Awww, doesn't this photo just warm your heart? The wholesome goodness that is Heidi and Spencer fills me with joy. Can't wait to see what these sweet kids have been up to--I haven't seen Heidi on the cover of Us Weekly for two whole weeks!

Friday, March 7, 2008

Willpower like you've never seen

It took EVERYTHING I HAD not to buy this today. I'll be damned if Heidi and Spencer are going to make me break my spending hiatus with their fake stories about cheating as a new season of The Hills is about to begin. Heidi, leave this a-hole, already! God!

Wednesday, February 20, 2008

The Scroll-down Ass

I saw the top part of this picture on dlisted* today and thought, "oh, more Britney....blah blah blah." But then I viewed the rest of the image and recognized this B-list celeb by her arse.


My first emotion upon realizing that I was correct: extreme joy. What does that say about me? Rather than answer that question, I think I'm going to go eat some Twizzlers and then get into the fetal position.

Have a great afternoon.


*Do you read dlisted? I hope so, because it's splendidly dirty-nasty funny.

Wednesday, January 30, 2008

So very punchable


As you know, I'm not a violent person, but my fist tingles just looking at this.
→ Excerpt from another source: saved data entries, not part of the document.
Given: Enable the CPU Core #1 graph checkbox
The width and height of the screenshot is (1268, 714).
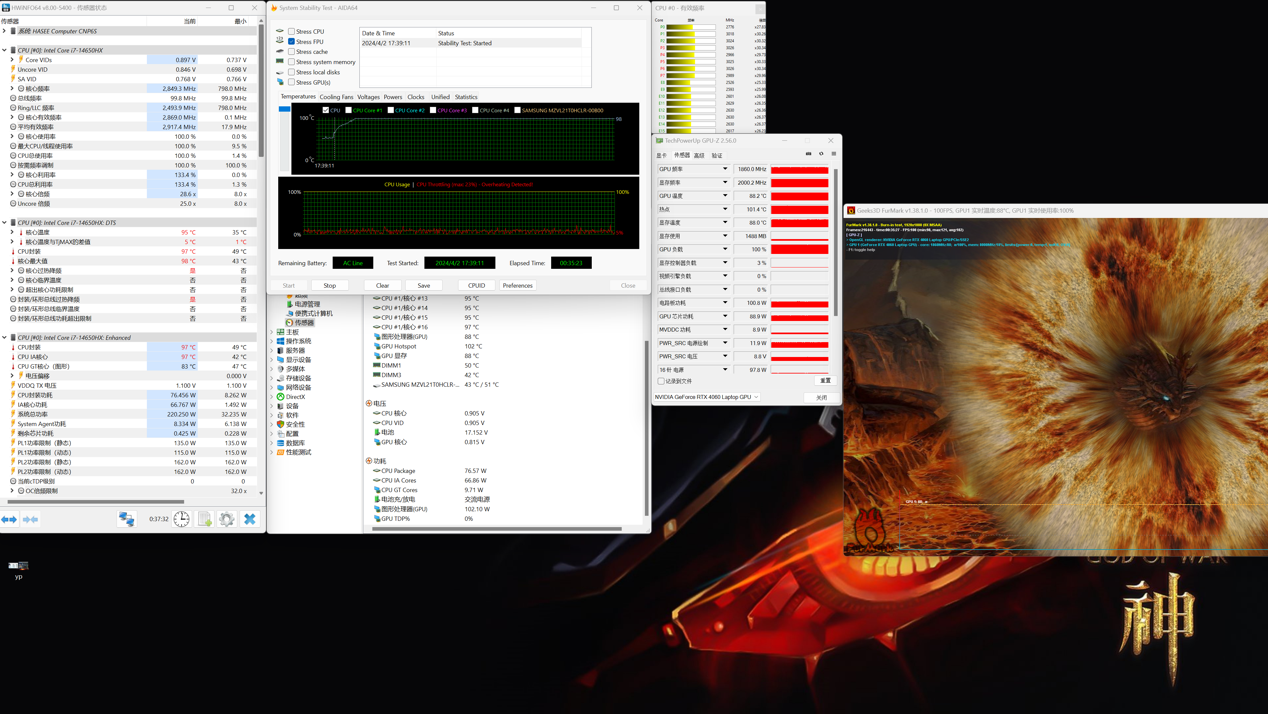Looking at the screenshot, I should coord(348,110).
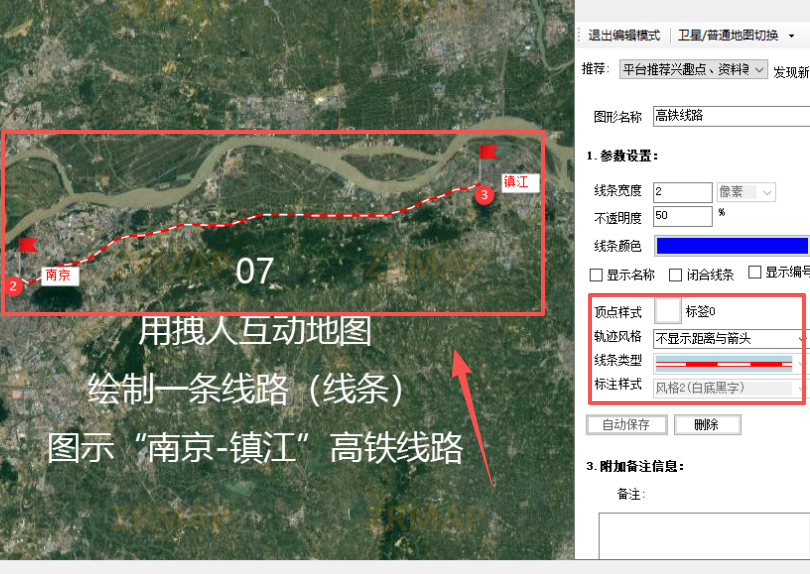
Task: Select the 南京 map label
Action: pos(58,274)
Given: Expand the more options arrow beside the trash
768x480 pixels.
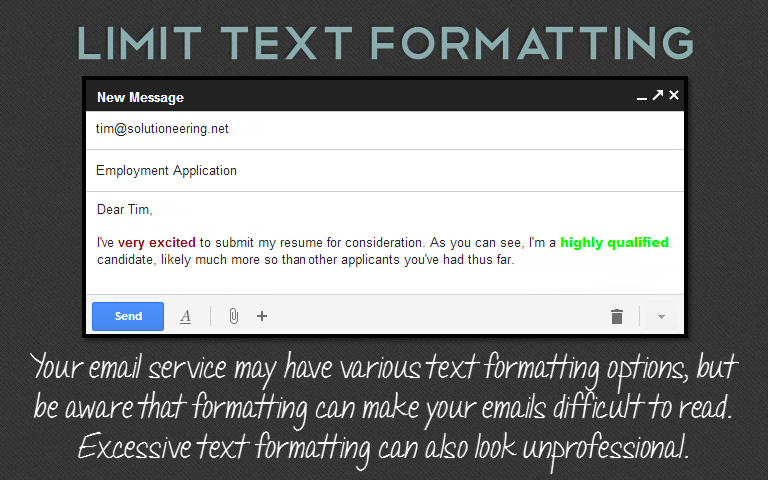Looking at the screenshot, I should pos(661,317).
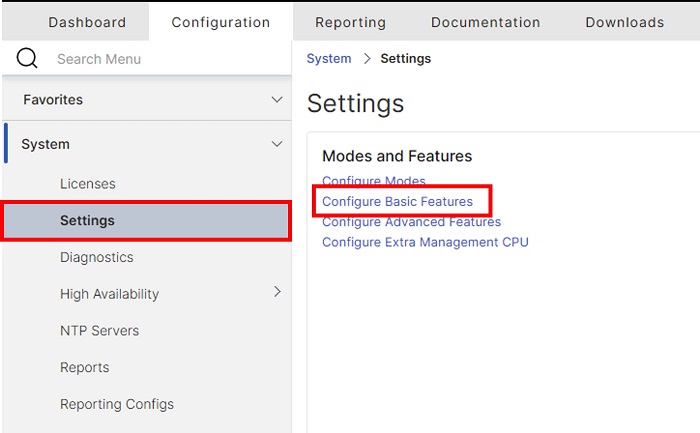Select Settings in the System menu
700x433 pixels.
click(146, 221)
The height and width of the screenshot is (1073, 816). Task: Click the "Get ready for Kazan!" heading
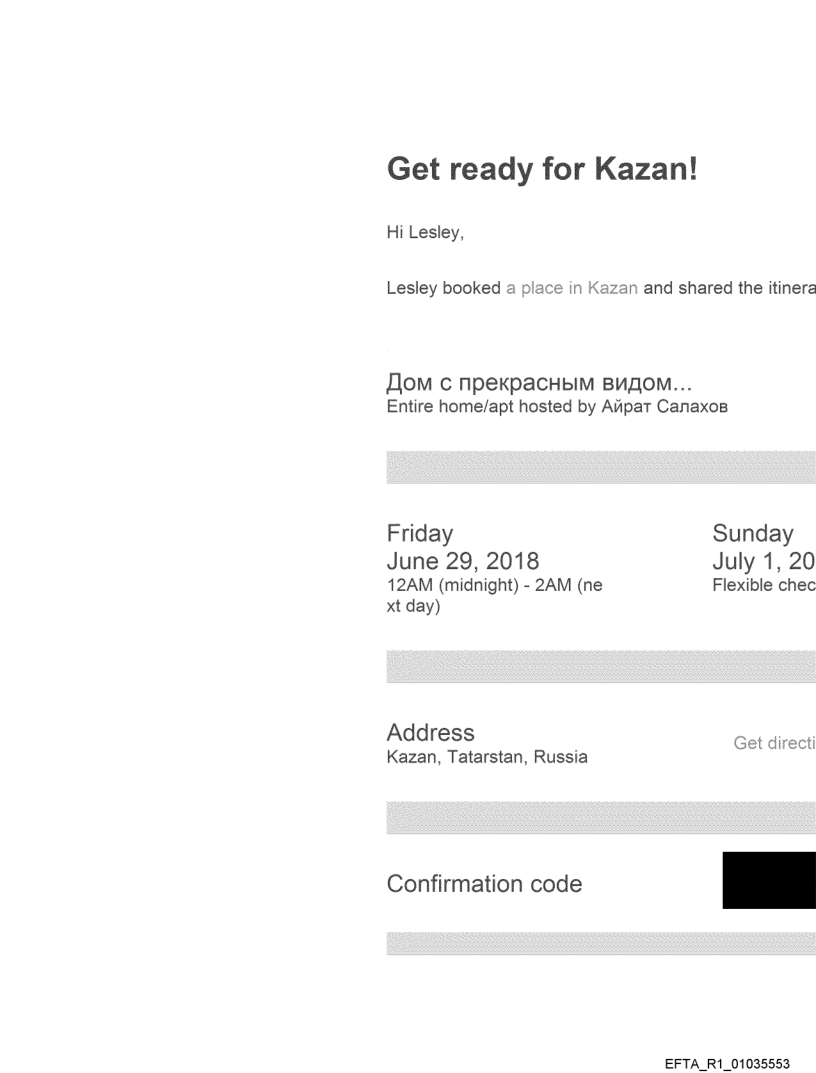tap(541, 171)
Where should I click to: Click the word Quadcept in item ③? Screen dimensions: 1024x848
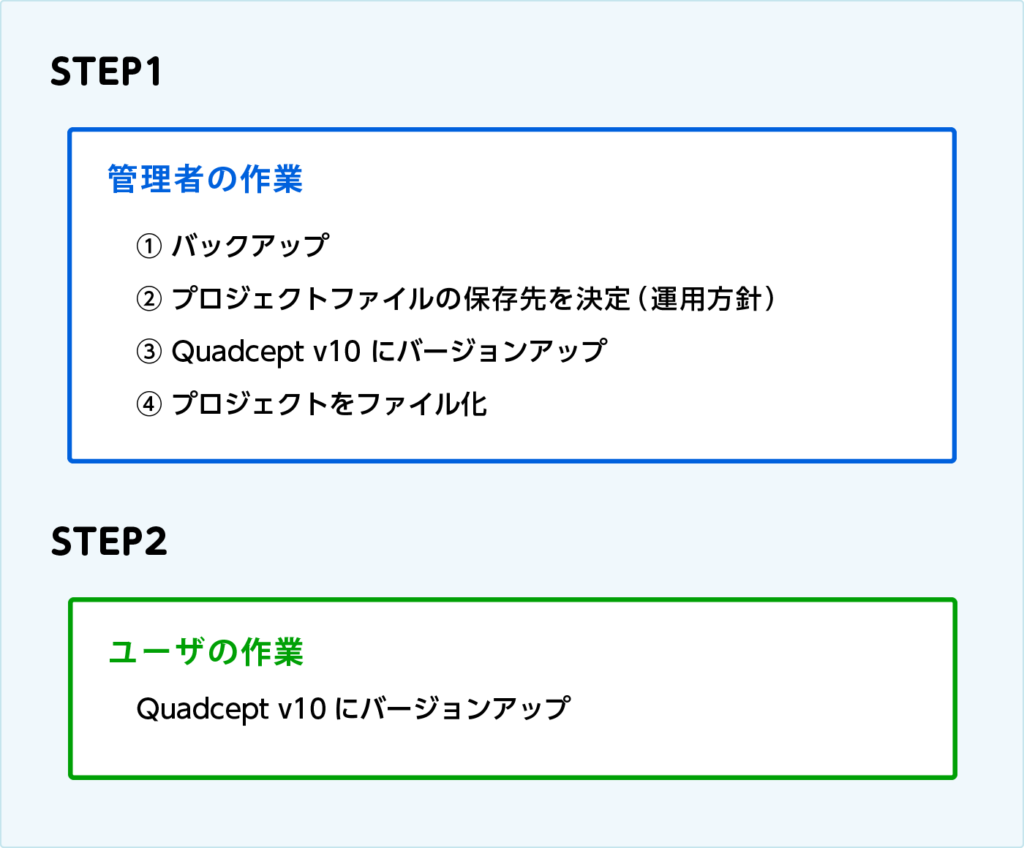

Apparently Paige Davis has returned to Trading Spaces, which means that I will continue to avoid the show at all costs.

Friday, January 4, 2008

Expand your vocabulary


The beautiful and vivacious JJ directed me to one of my new favorite blogs, Girl Gone Child. You know a blog's going to be good when the categories alone (Vaginas; Hipsters and Douchebags) make you laugh (what can I say, I have the sense of humor of a thirteen year old boy). Here's an excerpt from their ever so astute glossary:

Cheri

N. A haggard, single mother with tattoos.

Back in the day, Cheri was HOT – smoking hot. But she’s never been very bright. She pursued a career as music video dancer and got caught up with a Jake* who convinced her to keep the baby, then bailed once he realized that babies cry a lot. Cheri always relied on her looks to get by, but she doesn’t look that great anymore, and the tribal arm tattoo is starting to fade. Thank god for Gunnar (Cheri’s 4-year-old son). He’s what keeps her going to her job at the tanning salon five days a week.
Usage:
“I feel sorry for that kid’s mom. She must be a Cheri.”
You'll have to go to the site to find out what a Jake is. Happy reading.

Pictured above, Pam Anderson, the patron saint of Cheris.